In an earlier post I introduced my client that wraps the calls to Spark’s REST API to submit jobs, instead of using the spark-submit script. This REST API, while not officially in the Spark documentation, works just fine and almost the same way as the spark-submit script and we are even using it in production. Lately, however, I discovered one deviation from the spark-submit script concerning environment variables .
As explained in this blog post, in order to correctly propagate environment variables to spawned JVMs of drivers and executors, one should use the spark.driver.extraJavaOptions and spark.executor.extraJavaOptions. When using the submit script, these can be either supplied as some of the arguments for the script or be permanently placed in the spark-defaults.conf file. Some find the latter more convenient to avoid supplying those arguments every time.
What I found out is that when using the REST API, the spark-defaults.conf file is not being picked up. Since we needed to use the environment variables to supply the name of the application environment (to pick up the correct configurations) it was a shame we could not just drop it in the conf file anymore.
Luckily, the REST API actually simplifies adding environment variables by accepting an environmentVariables key in the submit request body! On top of that, I added the option to initialize the client with some default environemntVariables that will be added to each request issued from it, without repeating this for every request. This way, it works quite like the conf file.

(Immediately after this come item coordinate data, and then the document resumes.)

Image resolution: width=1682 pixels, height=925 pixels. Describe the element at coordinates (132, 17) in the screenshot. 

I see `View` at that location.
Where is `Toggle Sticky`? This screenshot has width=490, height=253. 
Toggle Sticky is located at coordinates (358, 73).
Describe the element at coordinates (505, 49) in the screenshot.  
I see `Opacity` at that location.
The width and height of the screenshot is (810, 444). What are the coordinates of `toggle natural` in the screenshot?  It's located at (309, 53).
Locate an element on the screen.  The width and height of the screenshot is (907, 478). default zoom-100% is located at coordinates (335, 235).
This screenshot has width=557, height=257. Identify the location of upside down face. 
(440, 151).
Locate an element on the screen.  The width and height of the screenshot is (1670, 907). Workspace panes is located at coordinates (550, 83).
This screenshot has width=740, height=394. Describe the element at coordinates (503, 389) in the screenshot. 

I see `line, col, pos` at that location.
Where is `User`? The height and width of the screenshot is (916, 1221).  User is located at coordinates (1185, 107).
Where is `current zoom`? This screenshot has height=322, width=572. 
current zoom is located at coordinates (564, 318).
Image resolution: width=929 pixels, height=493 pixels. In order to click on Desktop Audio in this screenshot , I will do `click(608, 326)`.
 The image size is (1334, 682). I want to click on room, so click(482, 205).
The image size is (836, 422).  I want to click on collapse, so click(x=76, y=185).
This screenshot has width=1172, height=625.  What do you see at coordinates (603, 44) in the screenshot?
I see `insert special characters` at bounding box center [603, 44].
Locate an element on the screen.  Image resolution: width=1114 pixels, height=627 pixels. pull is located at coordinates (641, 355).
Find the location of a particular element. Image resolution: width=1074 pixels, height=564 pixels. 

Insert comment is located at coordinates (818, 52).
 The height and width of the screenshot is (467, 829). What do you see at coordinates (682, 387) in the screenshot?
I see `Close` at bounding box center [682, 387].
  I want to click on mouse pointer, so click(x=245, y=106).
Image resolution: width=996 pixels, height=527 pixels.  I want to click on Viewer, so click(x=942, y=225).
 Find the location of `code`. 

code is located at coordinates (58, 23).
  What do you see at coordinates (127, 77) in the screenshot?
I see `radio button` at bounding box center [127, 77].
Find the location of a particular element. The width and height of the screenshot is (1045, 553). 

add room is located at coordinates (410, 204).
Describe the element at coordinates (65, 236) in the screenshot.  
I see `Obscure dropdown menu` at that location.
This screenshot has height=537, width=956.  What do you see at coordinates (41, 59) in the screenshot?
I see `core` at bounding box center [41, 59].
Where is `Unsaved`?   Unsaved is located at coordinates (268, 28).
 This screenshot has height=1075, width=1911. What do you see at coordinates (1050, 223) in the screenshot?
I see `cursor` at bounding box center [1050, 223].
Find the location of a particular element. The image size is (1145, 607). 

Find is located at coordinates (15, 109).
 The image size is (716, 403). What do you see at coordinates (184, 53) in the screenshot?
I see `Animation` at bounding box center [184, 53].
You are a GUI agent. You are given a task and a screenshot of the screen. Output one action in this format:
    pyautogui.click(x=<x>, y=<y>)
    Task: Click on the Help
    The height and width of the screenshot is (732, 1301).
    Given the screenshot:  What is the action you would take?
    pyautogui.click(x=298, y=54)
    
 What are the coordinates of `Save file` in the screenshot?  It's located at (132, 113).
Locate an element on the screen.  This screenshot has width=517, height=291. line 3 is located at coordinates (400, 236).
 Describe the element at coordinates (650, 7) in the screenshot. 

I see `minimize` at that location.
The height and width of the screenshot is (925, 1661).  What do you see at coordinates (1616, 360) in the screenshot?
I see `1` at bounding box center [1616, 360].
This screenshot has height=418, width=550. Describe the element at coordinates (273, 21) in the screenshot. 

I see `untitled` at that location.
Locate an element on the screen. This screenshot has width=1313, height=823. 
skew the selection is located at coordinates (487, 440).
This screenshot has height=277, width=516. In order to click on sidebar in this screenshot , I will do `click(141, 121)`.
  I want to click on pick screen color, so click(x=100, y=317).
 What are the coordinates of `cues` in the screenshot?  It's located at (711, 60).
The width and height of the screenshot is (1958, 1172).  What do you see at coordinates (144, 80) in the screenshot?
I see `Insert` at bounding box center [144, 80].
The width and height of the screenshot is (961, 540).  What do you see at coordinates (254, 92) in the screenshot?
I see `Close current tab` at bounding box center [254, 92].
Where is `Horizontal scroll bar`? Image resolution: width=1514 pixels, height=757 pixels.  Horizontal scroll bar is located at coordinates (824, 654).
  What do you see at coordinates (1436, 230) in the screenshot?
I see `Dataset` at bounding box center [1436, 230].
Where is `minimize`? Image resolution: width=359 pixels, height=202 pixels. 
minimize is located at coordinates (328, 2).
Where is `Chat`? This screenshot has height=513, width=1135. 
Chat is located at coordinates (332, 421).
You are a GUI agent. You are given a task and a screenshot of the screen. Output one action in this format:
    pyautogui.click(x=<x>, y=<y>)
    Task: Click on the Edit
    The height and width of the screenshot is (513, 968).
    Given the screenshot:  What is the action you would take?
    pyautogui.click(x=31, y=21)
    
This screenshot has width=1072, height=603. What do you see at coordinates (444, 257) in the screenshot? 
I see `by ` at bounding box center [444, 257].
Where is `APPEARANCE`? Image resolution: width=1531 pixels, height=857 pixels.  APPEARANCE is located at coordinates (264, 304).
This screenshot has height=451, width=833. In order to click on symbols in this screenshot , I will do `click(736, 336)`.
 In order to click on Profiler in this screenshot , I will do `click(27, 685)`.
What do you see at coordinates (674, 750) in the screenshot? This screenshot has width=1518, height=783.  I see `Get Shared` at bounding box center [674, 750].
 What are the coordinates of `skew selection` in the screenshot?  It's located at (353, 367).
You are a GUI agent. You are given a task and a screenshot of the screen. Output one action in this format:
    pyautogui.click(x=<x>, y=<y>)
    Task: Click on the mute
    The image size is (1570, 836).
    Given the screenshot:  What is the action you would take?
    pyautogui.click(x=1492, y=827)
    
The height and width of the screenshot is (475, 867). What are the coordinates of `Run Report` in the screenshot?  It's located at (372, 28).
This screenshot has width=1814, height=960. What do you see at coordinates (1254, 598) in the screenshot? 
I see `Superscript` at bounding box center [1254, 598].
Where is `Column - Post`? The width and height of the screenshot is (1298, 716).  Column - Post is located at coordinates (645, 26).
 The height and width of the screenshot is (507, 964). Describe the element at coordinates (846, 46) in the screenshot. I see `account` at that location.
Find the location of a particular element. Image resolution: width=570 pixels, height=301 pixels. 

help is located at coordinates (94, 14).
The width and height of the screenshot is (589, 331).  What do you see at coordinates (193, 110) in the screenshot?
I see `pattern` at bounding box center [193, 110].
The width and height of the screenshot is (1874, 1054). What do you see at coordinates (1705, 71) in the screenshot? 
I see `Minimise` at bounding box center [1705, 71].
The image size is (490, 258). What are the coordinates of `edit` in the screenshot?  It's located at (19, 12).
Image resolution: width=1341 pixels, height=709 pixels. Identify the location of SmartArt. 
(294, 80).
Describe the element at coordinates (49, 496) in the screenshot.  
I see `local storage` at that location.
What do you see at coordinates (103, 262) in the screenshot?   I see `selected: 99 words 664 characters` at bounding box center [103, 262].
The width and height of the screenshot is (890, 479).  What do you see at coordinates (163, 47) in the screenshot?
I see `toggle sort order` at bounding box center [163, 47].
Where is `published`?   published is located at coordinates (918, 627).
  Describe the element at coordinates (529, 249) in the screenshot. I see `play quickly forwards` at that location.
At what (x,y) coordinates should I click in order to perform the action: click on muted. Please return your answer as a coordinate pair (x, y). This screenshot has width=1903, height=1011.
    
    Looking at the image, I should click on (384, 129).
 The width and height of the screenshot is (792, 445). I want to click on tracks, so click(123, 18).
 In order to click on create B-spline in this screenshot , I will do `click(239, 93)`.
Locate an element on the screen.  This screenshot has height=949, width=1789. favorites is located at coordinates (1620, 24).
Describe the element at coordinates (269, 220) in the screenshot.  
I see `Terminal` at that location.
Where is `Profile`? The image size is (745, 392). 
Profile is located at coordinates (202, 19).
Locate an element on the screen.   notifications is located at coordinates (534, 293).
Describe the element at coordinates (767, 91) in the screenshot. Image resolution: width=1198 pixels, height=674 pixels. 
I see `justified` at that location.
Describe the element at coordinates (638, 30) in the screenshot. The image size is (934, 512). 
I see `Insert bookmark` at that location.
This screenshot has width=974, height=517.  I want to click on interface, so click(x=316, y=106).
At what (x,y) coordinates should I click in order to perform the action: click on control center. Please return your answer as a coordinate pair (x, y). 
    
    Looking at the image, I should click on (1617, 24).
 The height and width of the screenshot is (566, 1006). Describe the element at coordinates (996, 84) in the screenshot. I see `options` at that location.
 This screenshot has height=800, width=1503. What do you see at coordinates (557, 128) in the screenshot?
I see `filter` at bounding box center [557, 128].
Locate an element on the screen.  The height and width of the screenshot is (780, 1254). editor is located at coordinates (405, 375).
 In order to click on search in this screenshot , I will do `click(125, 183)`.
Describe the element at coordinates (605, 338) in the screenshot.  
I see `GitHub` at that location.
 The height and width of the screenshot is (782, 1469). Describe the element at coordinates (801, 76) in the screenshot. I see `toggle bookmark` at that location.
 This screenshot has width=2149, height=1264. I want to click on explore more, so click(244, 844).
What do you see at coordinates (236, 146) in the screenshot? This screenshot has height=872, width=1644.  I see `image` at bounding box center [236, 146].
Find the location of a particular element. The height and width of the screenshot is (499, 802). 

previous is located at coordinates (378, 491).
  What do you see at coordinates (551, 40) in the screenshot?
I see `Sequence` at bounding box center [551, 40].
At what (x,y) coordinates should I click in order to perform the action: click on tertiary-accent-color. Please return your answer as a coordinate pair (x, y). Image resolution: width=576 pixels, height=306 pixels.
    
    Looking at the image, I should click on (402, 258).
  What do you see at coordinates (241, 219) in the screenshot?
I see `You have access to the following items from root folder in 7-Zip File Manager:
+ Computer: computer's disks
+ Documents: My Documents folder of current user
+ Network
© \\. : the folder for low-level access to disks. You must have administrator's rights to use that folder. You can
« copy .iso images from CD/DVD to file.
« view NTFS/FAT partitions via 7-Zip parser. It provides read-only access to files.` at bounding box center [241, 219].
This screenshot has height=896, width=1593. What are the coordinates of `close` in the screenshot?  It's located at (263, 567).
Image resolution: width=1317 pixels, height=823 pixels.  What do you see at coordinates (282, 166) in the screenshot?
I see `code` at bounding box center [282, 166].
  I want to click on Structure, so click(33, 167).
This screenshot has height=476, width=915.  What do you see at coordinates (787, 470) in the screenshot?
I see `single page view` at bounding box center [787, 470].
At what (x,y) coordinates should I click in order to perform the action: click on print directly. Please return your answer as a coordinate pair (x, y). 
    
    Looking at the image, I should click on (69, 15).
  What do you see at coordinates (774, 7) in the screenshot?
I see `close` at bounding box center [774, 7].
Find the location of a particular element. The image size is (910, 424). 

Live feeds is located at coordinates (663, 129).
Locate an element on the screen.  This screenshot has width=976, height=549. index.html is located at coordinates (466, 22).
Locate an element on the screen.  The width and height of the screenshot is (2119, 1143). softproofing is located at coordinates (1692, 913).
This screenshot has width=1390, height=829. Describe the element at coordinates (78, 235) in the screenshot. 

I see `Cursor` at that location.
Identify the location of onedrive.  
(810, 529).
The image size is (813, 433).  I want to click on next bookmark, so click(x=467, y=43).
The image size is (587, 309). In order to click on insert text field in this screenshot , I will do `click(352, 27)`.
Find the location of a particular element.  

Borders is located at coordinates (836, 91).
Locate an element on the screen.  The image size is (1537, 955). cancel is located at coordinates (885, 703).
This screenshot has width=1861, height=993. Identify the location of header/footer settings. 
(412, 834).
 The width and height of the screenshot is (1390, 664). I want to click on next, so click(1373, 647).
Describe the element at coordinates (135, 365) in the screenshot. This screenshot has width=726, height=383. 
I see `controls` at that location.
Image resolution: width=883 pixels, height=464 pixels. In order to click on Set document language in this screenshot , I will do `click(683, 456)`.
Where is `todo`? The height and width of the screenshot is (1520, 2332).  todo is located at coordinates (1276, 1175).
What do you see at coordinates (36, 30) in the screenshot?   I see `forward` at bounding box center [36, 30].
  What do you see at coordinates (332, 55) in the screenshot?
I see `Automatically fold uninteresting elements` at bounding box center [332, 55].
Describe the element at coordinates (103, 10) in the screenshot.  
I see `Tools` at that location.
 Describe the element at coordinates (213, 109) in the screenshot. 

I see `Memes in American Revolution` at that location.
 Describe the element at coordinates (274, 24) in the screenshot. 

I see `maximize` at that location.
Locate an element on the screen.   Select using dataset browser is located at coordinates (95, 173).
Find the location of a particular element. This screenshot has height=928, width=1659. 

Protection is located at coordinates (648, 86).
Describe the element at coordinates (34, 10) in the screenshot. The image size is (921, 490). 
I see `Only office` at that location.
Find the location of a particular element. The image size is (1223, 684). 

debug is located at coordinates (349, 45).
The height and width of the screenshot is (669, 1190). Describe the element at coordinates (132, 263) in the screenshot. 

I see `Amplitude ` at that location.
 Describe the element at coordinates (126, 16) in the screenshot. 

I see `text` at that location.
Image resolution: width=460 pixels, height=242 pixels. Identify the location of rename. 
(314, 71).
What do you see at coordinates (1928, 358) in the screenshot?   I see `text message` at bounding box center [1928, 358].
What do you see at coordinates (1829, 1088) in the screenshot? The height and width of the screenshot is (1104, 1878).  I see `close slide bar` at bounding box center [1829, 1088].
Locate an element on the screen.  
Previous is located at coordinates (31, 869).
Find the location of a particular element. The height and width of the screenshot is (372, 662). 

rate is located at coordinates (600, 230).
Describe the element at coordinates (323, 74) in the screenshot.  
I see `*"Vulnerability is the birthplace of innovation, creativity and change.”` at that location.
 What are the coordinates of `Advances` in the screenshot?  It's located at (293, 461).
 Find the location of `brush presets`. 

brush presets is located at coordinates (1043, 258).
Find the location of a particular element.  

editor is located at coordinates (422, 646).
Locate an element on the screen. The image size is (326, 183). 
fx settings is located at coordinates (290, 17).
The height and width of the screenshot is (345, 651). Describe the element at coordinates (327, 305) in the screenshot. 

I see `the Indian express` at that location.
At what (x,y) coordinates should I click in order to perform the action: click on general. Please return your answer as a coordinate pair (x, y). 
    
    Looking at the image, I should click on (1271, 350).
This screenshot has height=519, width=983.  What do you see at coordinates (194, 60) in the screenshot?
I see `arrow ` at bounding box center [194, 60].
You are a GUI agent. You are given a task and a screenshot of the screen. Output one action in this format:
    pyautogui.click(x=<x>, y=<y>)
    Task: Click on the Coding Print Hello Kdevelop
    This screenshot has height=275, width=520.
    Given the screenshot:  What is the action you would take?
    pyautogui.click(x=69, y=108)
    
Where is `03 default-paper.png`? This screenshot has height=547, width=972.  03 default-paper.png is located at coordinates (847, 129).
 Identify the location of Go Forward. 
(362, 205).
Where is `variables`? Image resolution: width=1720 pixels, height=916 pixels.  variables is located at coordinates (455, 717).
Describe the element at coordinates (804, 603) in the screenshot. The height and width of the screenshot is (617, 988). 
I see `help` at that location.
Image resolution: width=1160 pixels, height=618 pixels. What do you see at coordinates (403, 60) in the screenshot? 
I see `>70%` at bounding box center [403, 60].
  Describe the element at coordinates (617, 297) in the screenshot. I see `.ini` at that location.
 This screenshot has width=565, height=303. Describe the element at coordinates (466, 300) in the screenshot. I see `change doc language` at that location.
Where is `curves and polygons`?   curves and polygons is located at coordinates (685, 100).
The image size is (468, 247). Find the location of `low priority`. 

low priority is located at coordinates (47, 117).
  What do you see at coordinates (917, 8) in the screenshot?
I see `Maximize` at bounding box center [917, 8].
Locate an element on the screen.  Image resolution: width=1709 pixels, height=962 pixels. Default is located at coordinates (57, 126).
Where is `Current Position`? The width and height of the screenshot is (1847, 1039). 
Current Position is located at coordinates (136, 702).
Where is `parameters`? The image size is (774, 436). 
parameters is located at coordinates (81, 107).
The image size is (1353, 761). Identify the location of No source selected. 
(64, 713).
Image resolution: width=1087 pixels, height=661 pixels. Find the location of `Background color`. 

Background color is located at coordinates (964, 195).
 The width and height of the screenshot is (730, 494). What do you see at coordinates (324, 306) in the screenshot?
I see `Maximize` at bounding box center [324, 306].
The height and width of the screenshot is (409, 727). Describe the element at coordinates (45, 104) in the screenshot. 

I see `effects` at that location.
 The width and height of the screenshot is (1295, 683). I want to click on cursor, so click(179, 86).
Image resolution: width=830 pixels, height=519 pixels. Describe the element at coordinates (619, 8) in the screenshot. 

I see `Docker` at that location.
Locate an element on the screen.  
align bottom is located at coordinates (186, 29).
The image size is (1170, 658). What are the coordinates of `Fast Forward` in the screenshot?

This is how our client initialization looks like in the end:
@Bean public SparkRestClient sparkRestClient(SparkRestClientProperties sparkRestClientProperties){ final Map<String,String> environmentVariables = new HashMap<>(); environmentVariables.put("ENV","prod"); return SparkRestClient.builder() .masterHost(sparkRestClientProperties.getMasterHost()) .environmentVariables(environmentVariables) .sparkVersion("1.5.2") .poolingHttpClient(5) .build(); }